There aren't really any negotiable vIOMMU properties beyond the
ranges, and the ranges are not *really* negotiable.

There are lots of dragons with the idea we can actually negotiate
ranges - because asking for the wrong range for what the HW can do
means you don't get anything. Which is completely contrary to the idea
of easy generic support for things like DPDK.

So DPDK can't ask for ranges, it is not generic.

This means we are really talking about a qemu-only API, and IMHO, qemu
is fine to have a PPC specific userspace driver to tweak this PPC
unique thing if the default windows are not acceptable.

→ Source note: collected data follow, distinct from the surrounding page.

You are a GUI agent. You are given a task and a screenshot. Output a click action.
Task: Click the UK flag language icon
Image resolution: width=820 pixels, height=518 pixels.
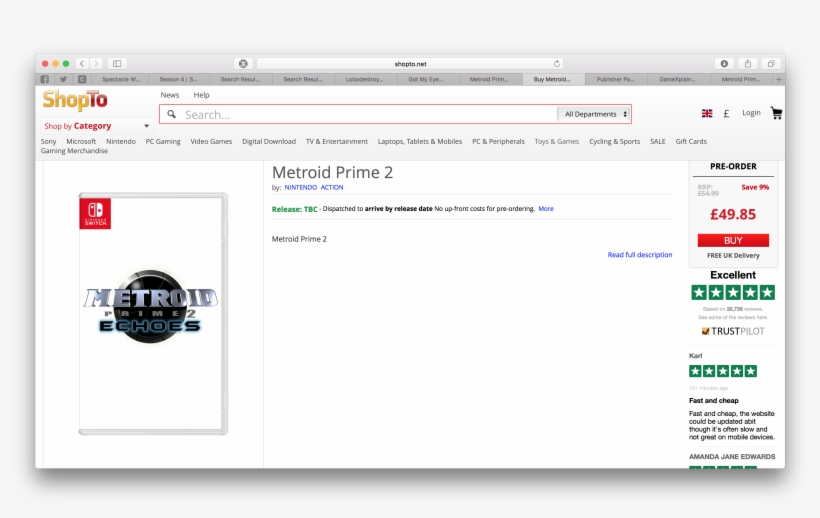point(707,114)
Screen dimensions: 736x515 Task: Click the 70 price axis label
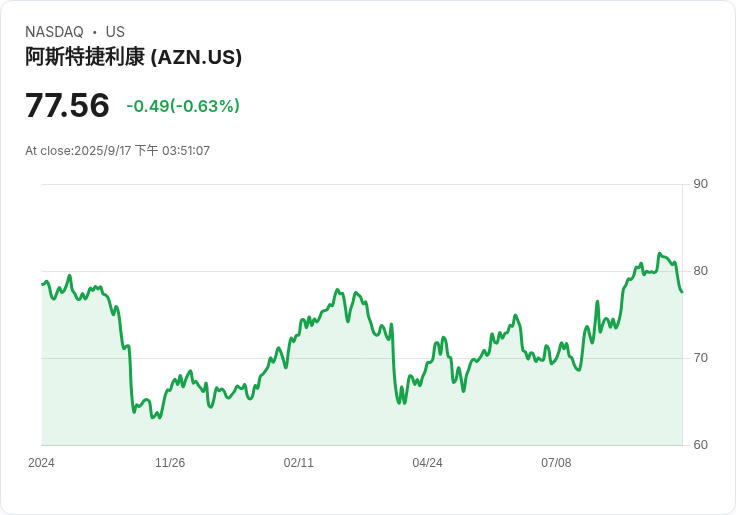700,358
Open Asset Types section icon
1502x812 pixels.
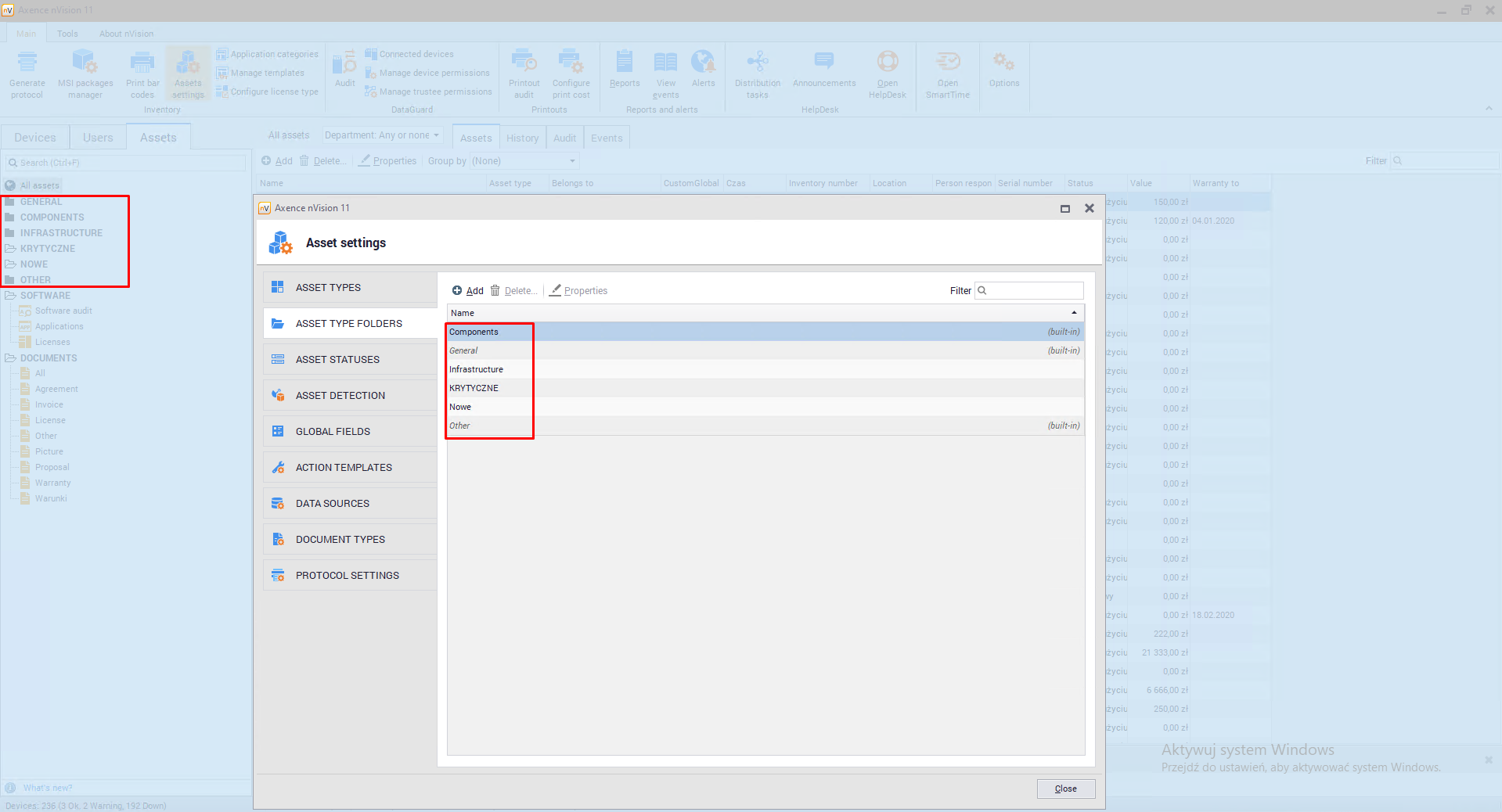pos(278,287)
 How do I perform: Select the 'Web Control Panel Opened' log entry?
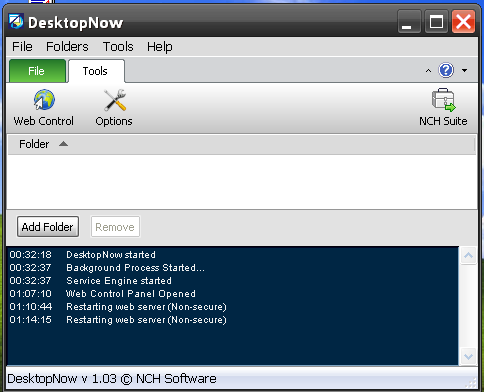click(x=131, y=294)
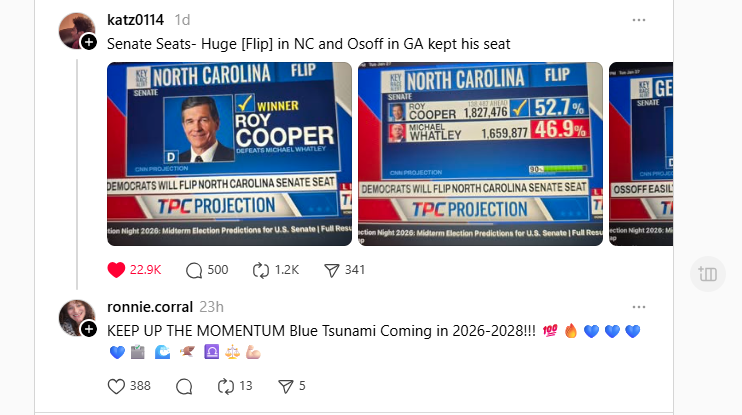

IMHO it is no different from imagining an Intel specific userspace
driver that is using userspace IO pagetables to optimize
cross-platform qemu vIOMMU emulation. We should be comfortable with
the idea that accessing the full device-specific feature set requires
a HW specific user space driver.

> Admittedly those are pretty niche cases, but allowing for them gives
> us flexibility for the future.  Emulating an ARM SMMUv3 guest on an
> ARM SMMU v4 or v5 or v.whatever host is likely to be a real case in
> the future, and AFAICT, ARM are much less conservative that x86 about
> maintaining similar hw interfaces over time.  That's why I think
> considering these ppc cases will give a more robust interface for
> other future possibilities as well.

I don't think so - PPC has just done two things that are completely
divergent from eveything else - having two IO page tables for the same
end point, and using map/unmap hypercalls instead of a nested page
table.

Everyone else seems to be focused on IOPTEs that are similar to CPU
PTEs, particularly to enable SVA and other tricks, and CPU's don't
have either of this weirdness.

> You can consider that a map/unmap hypercall, but the size of the
> mapping is fixed (the IO pagesize which was previously set for the
> aperture).

Yes, I would consider that a map/unmap hypercall vs a nested translation.
 
> > Assuming yes, I'd expect that:
> > 
> > The iommu_domain for nested PPC is just a log of map/unmap hypervsior
> > calls to make. Whenever a new PE is attached to that domain it gets
> > the logged map's replayed to set it up, and when a PE is detached the
> > log is used to unmap everything.
> 
> And likewise duplicate every H_PUT_TCE to all the PEs in the domain.
> Sure.  It means the changes won't be atomic across the domain, but I
> guess that doesn't matter.  I guess you could have the same thing on a
> sufficiently complex x86 or ARM system, if you put two devices into
> the IOAS that were sufficiently far from each other in the bus
> topology that they use a different top-level host IOMMU.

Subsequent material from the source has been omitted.